Could you please comment on the legibility of my proof of the Rank-Plus-Nullity Theorem?
Theorem: $A$ is an $(m \times n)$-matrix with $k$ pivot columns. The dimension of the null space of $A$ is $n - k$.
The linear algebra books to which I referred only stated it in the context of linear transformations. So, the verifications of it relied on various propositions about arbitrary vector spaces, but I wanted a demonstration for it in the context of matrices. Here is my demonstration:
$T$ denotes the set of every integer $1 \leq j \leq n$ such that the $j^{\mathrm{th}}$ column vector in $A$ is not a pivot column. $\vert T \vert = n - k$. For each integer $j \in T$, $\boldsymbol{x}_{j} = (x_{i})_{\scriptscriptstyle{i=1}}^{\scriptscriptstyle{n}}$ is the vector in the null space of $A$ defined so that $x_{j} = 1$ and $x_{i} = 0$ for every integer $i \in T\setminus\{j\}$. $X = \{\boldsymbol{x}_{j} \mid j \in T\}$ is a linearly independent set in the null space of $A$. If $X$ spans the null space of $A$, $X$ is a basis for the null space of $A$.

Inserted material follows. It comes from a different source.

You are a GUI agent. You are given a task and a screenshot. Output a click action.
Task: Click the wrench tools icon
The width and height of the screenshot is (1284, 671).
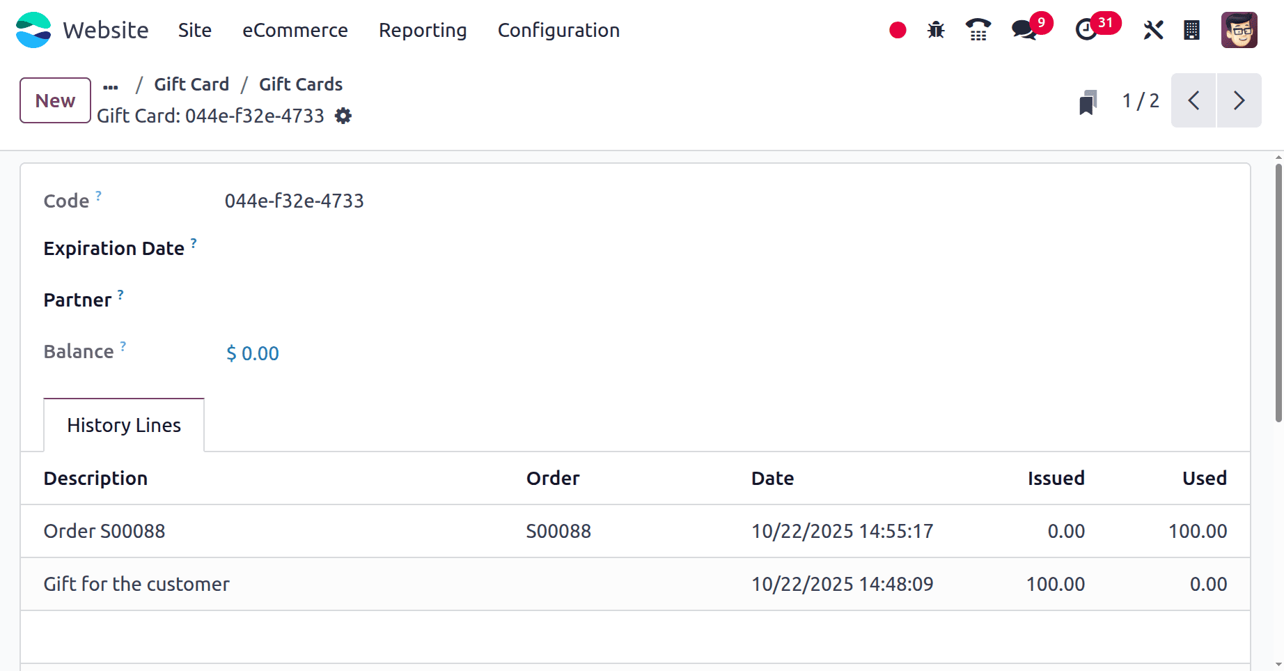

$R$ is the reduced-row echelon matrix that is row equivalent to $A$. The null space of $R$ is the same as the null space as $A$. For any vector $\boldsymbol{y} = (y_{i})_{\scriptscriptstyle{i=1}}^{\scriptscriptstyle{n}}$ in the null space of $A$, \begin{equation*} \boldsymbol{y}^{\prime} = y_{t_{1}}\boldsymbol{x}_{t_{1}} + \ldots + y_{t_{n-k}}\boldsymbol{x}_{t_{n-k}} . \end{equation*} Being a linear combination of vectors in the null space of $A$, $\boldsymbol{y}^{\prime}$ is a vector in the null space of $A$. \begin{equation*} \boldsymbol{y} - \boldsymbol{y}^{\prime} = (z_{i})_{\scriptscriptstyle{i=1}}^{\scriptscriptstyle{n}} \end{equation*} is another vector in the null space of $A$. Moreover, $z_{j} = 0$ for each integer $j \in T$. Since for every integer $1 \leq i \leq n$ that is not in $T$, $z_{i}$ is equal to a linear combination from $\{z_{j} \mid j \in T\}$, $z_{i} = 0$, too. Consequently, $\boldsymbol{y} - \boldsymbol{y}^{\prime} = \boldsymbol{0}_{\scriptscriptstyle{{\mathbb{R}}^{m}}}$, or equivalently, $\boldsymbol{y} = \boldsymbol{y}^{\prime}$. $X$ spans the null space of $A$.